Charles Morerod: «Il migrante? L'unica cosa che porta con sé è la sua fede»

I rappresentanti delle tre maggiori religioni in Svizzera due giorni fa, a Berna, hanno firmato un appello per i rifugiati. Nell’appello si esortano le comunità, lo stato e il mondo politico ad assumersi responsabilmente i bisogni dei rifugiati. È stata la prima volta che ebrei, cristiani e musulmani in Svizzera si sono espressi ad una sola voce sulla questione dei rifugiati. Sotto il titolo «C’è sempre un essere umano di fronte», la dichiarazione interreligiosa di Berna assume un carattere unico e rappresenta un grande passo per il dialogo tra le religioni.

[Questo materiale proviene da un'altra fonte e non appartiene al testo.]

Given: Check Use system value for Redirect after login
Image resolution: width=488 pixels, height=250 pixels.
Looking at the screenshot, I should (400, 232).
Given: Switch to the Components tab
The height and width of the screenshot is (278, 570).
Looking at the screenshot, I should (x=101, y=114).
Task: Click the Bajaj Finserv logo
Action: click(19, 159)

Tra i firmatari anche mons. Charles Morerod, Presidente della Conferenza dei Vescovi svizzeri e membro del Consiglio svizzero delle religioni. Ecco il suo commento:

Perché i membri del Consiglio svizzero delle religioni hanno dato avvio a questa iniziativa?

«Quando qualcuno soffre, anche noi soffriamo con questa persona. È pertanto importante mostrare, che noi non agiamo solo spinti dal nostro credo, ma perché anzitutto ci sta a cuore l’umanità intera».

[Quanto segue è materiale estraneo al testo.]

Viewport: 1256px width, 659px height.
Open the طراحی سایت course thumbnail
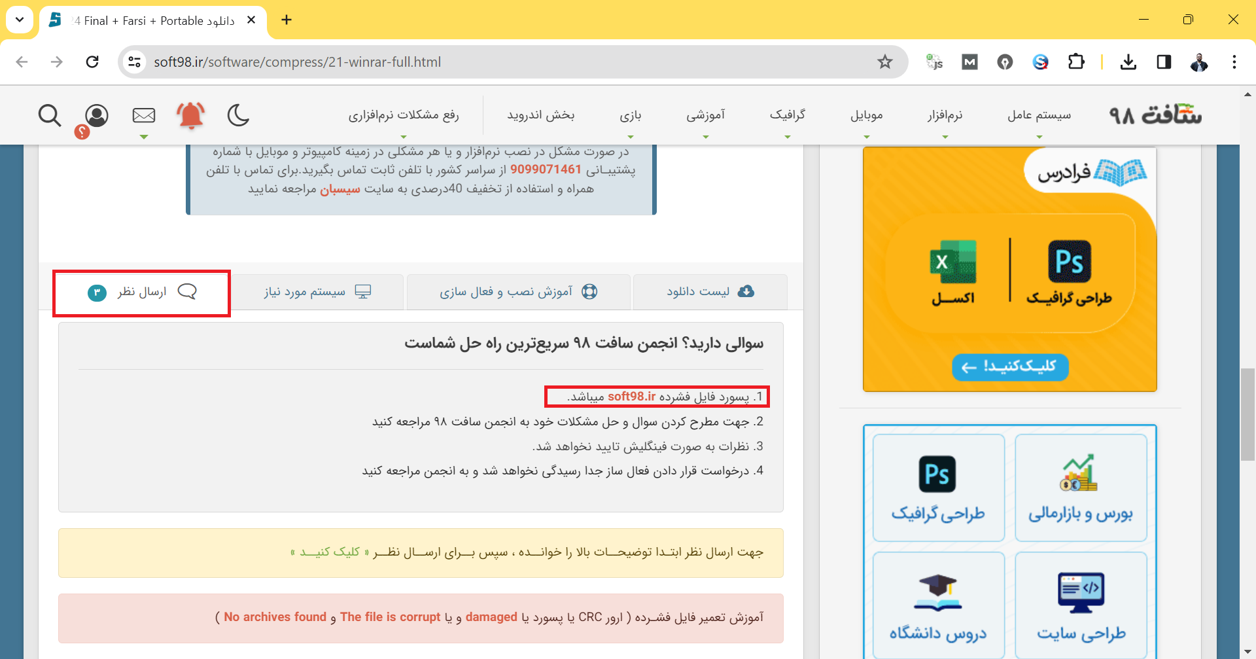pos(1081,605)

Non è ovvio che le religioni debbano preoccuparsi congiuntamente della questione migratoria?

«No, non è ovvio. Le religioni possono anche essere all’origine di conflitti. Più importante, è mostrare che le religioni sostengono la pace e la solidarietà tra gli uomini. Dobbiamo mostrare che ne siamo in grado. Questo lo dicono anche i credenti della nostra religione: dobbiamo impegnarci tutti assieme per i migranti».

La dichiarazione congiunta è stata trasmessa alla Vicepresidente del Consiglio nazionale Marina Carobbio. Perché lei?

«È importante che società civile e comunità religiosa cooperino. Dai politici sentiamo spesso, che le comunità religiose debbano aiutare nella gestione della questione migratoria. Cosa farà di concreto Carobbio con la dichiarazione che le abbiamo consegnato, sta a lei deciderlo. Il Consiglio nel frattempo farà la stessa cosa con la Consigliera nazionale Sommaruga»

È la prima volta che il Consiglio delle religioni si ingaggia politicamente. Ci sono progetti futuri che vanno nella stessa direzione?

«No, in questo momento non ce ne sono».

Ci sono  allo stato attuale, in Svizzera, progetti interreligiosi concreti per i migranti?

«Ci sono molti esempi al riguardo. Una volta, durante una visita pastorale in un centro per richiedenti l’asilo a Ginevra, ho potuto constatare il contributo concreto delle religioni: cuochi e persone con cui ho mangiato erano membri di diverse religioni. Non è l’eccezione, a Ginevra questo accade tutti i giorni».

Nel suo contatto con i migranti, è uscita la questione della fede?

«Ho visitato molteplici centri per richiedenti l’asilo. Gli asilanti cristiani di questi centri mi dicono spesso che per loro è importante che io li venga a trovare. Queste persone hanno abbandonato tutto; hanno preso con loro solo la loro fede. Non avendo molto di più la fede anzi si rafforza. Si sentono membri della nostra comunità. Ed è importante per me dimostrare loro che lo sono».